» What you have to do: Print the material without changes, from its first line up to and including the line that contains "Help is located at coordinates (328, 49).".

[Records taken from a collection]
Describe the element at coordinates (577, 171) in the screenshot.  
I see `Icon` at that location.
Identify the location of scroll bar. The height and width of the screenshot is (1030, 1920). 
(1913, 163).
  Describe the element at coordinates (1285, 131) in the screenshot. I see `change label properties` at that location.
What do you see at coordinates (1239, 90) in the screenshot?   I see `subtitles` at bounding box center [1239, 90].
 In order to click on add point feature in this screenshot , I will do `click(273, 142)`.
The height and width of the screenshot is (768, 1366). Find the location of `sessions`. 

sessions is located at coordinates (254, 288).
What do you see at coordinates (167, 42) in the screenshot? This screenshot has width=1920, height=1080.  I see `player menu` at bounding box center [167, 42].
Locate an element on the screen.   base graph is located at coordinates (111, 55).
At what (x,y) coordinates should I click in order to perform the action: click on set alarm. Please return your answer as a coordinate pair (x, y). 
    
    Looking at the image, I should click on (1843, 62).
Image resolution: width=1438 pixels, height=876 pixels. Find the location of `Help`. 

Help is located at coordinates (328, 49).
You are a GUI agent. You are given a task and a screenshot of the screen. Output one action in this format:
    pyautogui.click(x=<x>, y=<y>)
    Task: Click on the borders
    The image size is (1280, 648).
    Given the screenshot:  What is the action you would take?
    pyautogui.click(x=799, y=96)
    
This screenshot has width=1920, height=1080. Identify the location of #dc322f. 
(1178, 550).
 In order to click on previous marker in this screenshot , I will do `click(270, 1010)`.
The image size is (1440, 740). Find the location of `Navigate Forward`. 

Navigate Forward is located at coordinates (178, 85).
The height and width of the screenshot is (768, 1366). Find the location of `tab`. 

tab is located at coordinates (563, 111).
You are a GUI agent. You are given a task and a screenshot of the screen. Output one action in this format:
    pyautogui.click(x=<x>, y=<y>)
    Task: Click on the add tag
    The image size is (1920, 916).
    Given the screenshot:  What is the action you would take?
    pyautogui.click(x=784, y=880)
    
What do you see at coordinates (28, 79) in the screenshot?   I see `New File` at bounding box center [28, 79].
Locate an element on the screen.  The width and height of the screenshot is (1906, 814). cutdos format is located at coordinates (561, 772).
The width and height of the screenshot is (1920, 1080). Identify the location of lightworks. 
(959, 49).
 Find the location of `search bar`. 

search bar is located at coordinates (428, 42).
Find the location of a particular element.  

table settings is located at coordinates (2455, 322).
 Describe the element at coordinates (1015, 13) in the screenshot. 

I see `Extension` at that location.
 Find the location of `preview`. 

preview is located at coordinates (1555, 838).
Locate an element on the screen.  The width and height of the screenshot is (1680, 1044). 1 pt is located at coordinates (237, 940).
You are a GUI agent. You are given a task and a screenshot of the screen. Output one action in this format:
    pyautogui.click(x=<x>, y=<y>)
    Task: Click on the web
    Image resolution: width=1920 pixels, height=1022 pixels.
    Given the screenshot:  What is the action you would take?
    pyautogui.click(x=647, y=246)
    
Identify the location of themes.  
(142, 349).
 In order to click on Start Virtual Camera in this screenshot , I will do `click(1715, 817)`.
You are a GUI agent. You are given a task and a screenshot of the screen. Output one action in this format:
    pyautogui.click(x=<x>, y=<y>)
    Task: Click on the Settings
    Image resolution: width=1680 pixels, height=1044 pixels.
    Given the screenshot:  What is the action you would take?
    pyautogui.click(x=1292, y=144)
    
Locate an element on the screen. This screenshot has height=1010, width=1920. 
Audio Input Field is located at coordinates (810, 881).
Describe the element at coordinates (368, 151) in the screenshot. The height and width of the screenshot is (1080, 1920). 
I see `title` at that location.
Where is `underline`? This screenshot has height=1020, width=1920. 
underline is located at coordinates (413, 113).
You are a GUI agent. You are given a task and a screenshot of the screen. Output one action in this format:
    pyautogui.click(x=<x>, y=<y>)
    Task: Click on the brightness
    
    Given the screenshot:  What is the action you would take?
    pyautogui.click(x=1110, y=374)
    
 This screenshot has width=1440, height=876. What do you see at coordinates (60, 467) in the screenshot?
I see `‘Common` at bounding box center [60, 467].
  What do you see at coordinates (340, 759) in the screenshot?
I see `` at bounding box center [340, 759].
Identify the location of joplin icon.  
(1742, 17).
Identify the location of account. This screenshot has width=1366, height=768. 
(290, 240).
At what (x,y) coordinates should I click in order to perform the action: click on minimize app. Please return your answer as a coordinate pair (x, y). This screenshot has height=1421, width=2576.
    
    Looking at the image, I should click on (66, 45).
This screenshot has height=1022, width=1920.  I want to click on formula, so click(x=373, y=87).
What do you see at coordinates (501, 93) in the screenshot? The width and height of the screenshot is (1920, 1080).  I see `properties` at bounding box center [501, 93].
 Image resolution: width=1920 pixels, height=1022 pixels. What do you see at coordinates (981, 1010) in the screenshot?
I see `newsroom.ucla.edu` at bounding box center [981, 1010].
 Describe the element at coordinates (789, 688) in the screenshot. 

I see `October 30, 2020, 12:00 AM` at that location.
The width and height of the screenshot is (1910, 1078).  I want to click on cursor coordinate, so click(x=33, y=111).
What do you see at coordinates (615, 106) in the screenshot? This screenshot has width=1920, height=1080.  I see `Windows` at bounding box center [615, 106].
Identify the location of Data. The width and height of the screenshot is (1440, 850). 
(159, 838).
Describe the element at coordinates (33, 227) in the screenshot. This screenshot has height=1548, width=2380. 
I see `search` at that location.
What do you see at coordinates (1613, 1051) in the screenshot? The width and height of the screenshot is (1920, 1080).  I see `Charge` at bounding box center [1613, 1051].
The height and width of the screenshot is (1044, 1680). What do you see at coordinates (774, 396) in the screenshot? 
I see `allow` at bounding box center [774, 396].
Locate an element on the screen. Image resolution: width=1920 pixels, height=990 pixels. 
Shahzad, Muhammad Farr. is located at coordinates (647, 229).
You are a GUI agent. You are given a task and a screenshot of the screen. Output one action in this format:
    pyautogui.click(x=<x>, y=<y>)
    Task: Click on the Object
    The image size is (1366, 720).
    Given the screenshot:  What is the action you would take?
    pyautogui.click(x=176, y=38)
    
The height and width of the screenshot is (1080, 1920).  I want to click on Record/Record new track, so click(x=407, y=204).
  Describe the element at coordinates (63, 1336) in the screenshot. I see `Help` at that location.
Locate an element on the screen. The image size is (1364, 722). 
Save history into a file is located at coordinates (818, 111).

» Reply:
Describe the element at coordinates (577, 171) in the screenshot.  
I see `Icon` at that location.
Identify the location of scroll bar. The height and width of the screenshot is (1030, 1920). 
(1913, 163).
  Describe the element at coordinates (1285, 131) in the screenshot. I see `change label properties` at that location.
What do you see at coordinates (1239, 90) in the screenshot?   I see `subtitles` at bounding box center [1239, 90].
 In order to click on add point feature in this screenshot , I will do `click(273, 142)`.
The height and width of the screenshot is (768, 1366). Find the location of `sessions`. 

sessions is located at coordinates (254, 288).
What do you see at coordinates (167, 42) in the screenshot? This screenshot has width=1920, height=1080.  I see `player menu` at bounding box center [167, 42].
Locate an element on the screen.   base graph is located at coordinates (111, 55).
At what (x,y) coordinates should I click in order to perform the action: click on set alarm. Please return your answer as a coordinate pair (x, y). 
    
    Looking at the image, I should click on (1843, 62).
Image resolution: width=1438 pixels, height=876 pixels. Find the location of `Help`. 

Help is located at coordinates (328, 49).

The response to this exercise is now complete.